## DOCUMENT EXTRACT:
┌──
Preliminary data indicate that glaciers across the world continued to lose mass for the 30th consecutive year. For the 25 reporting glaciers, only one reported a positive mass balance for the year. Since 1980, the cumulative loss is the equivalent of slicing 24 m off the top of the average glacier. In contrast, snow cover over North America and Eurasia in 2018 was above average in both spring and autumn, but it is still trending overall toward below-average extent during May and June, when snow melt is most prevalent.
Globally, the levels of fire activity during 2018 were the lowest since the start of the record in 1997, with a combined burned area of about 500 million hectares. The low fire year is consistent with the long-term downward trend in fire emissions, which has been driven primarily by the conversion of frequently burning savannas to agricultural areas. Regionally, northern hemispheric Africa and South America each experienced their lowest annual fire activities, while North America and Australia had fire emissions that were higher than normal.
Geographical distribution of selected notable climate anomalies and events in 2018. (Figure 1.1 from State of the Climate in 2018.)
Citation: Bulletin of the American Meteorological Society 100, 9; 10.1175/BAMS-D-19-0193.1
Rising lake temperatures around the world
As the globe warms, so too do its lakes, albeit with distinctions among major regions and continents. Satellite observations reveal that European lakes are among the fastest warming over the last quarter century. (Figure 2.3 from State of the Climate in 2018, see discussion there in section 2c.)
Citation: Bulletin of the American Meteorological Society 100, 9; 10.1175/BAMS-D-19-0193.1
Record high global ocean heat content in 2018
The global oceans serve as the memory of the climate system up to millennial time scales. They absorb, store, and transport energy through their depth and across longitude and latitude. Upper ocean heat content (UOHC)—the amount of energy stored in the top 700 m of the ocean—is one of the definitive measurements of cumulative change in the ocean. Six UOHC datasets indicate large increases since the late twentieth century; five of the six indicate that 2018’s UOHC was the largest annual value of the record, despite sea surface temperature cooling slightly in 2018. (Figure 3.6a in State of the Climate in 2018, see discussion there in section 3c.)
└──
Collected data entries:
┌──
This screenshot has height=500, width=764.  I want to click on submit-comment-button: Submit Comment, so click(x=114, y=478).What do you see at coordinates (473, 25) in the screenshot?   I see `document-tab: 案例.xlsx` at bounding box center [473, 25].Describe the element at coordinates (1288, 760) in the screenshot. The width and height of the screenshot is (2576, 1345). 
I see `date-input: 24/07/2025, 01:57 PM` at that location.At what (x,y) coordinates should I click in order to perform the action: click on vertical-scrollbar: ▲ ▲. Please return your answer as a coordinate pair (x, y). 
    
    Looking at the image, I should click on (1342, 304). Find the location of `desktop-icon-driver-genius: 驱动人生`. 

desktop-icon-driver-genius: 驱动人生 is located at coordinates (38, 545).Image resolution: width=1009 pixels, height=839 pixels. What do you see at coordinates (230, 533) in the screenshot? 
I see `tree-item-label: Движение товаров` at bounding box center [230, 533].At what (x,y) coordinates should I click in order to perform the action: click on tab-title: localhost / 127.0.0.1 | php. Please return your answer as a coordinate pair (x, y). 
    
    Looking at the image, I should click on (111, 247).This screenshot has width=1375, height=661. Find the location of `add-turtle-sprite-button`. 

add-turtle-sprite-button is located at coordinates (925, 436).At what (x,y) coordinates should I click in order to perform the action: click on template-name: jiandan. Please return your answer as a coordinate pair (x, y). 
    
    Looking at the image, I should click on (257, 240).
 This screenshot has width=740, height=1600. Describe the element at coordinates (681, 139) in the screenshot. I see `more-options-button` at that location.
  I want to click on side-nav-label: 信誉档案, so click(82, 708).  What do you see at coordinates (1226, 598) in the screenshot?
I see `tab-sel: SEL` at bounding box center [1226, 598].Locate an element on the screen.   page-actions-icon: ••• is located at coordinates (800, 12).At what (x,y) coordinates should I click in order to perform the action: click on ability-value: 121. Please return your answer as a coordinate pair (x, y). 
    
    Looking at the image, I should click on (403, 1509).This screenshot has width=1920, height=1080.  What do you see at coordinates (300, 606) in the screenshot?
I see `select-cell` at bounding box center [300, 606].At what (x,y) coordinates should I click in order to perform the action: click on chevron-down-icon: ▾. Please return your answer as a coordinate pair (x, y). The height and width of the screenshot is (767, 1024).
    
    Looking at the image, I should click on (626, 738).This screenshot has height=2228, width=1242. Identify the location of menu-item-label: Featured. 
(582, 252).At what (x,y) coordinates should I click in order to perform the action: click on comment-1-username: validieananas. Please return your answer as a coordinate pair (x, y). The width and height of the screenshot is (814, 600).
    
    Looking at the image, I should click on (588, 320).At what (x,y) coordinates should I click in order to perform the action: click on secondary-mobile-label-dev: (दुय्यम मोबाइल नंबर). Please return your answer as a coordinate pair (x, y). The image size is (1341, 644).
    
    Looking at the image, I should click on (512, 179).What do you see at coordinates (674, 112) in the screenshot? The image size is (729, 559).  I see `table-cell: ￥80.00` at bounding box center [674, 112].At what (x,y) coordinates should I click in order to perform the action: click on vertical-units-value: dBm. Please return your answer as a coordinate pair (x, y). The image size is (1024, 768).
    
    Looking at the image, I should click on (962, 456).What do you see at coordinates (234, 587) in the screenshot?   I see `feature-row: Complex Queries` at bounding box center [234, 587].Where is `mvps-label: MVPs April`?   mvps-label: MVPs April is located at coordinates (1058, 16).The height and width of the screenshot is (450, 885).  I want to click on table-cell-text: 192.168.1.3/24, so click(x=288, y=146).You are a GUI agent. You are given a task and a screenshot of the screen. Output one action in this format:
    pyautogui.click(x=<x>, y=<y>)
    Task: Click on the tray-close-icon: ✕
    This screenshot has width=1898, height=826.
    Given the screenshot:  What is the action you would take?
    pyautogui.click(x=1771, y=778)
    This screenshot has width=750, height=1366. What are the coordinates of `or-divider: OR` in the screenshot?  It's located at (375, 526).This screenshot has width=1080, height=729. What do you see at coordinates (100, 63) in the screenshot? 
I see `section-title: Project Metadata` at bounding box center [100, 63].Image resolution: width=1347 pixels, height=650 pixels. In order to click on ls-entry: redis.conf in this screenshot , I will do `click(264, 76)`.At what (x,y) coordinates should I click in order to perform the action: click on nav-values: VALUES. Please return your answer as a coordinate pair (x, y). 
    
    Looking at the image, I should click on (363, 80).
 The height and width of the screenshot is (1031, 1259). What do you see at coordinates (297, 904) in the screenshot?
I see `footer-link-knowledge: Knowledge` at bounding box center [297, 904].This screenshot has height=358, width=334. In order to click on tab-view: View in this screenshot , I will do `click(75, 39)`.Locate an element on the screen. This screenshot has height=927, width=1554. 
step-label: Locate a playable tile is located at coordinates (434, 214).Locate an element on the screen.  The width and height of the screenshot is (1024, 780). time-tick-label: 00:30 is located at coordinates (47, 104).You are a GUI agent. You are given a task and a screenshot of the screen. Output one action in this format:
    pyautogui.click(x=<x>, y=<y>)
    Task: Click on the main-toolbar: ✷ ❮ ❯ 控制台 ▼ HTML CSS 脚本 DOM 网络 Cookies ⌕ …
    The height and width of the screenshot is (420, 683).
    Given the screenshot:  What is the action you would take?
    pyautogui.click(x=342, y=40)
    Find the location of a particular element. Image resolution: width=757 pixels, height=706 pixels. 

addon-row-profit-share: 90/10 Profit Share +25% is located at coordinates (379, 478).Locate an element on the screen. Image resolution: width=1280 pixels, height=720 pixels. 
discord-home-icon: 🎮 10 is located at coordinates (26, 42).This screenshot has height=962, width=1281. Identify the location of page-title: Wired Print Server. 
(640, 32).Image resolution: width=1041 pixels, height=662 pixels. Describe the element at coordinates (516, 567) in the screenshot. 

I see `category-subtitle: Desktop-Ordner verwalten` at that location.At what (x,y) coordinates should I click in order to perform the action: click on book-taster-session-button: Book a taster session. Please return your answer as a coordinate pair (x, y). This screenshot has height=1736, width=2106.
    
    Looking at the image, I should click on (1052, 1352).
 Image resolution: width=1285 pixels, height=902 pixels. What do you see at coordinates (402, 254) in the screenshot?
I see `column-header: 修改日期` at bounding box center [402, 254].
└──
## YOUR TASKS:
a – Answer these questions using the climate excerpt:
(i) Of the 25 reporting glaciers, how many reported a positive mass balance for the year?
(ii) What was the approximate combined burned area from fire activity worldwide in 2018?
(iii) Which lakes do satellite observations show to be among the fastest warming over the last quarter century?
b – Reproduce a passage of the climate excerpt word for word, beginning at the words "Preliminary data indicate" and ending after "is most prevalent.".
c – According to the climate excerpt, what has mainly driven the long-term downward trend in fire emissions? Answer in one to three sentences.

## REPLIES:
a –
(i) One.
(ii) About 500 million hectares.
(iii) European lakes.

b –
Preliminary data indicate that glaciers across the world continued to lose mass for the 30th consecutive year. For the 25 reporting glaciers, only one reported a positive mass balance for the year. Since 1980, the cumulative loss is the equivalent of slicing 24 m off the top of the average glacier. In contrast, snow cover over North America and Eurasia in 2018 was above average in both spring and autumn, but it is still trending overall toward below-average extent during May and June, when snow melt is most prevalent.

c – The long-term downward trend in fire emissions has been driven primarily by the conversion of frequently burning savannas to agricultural areas.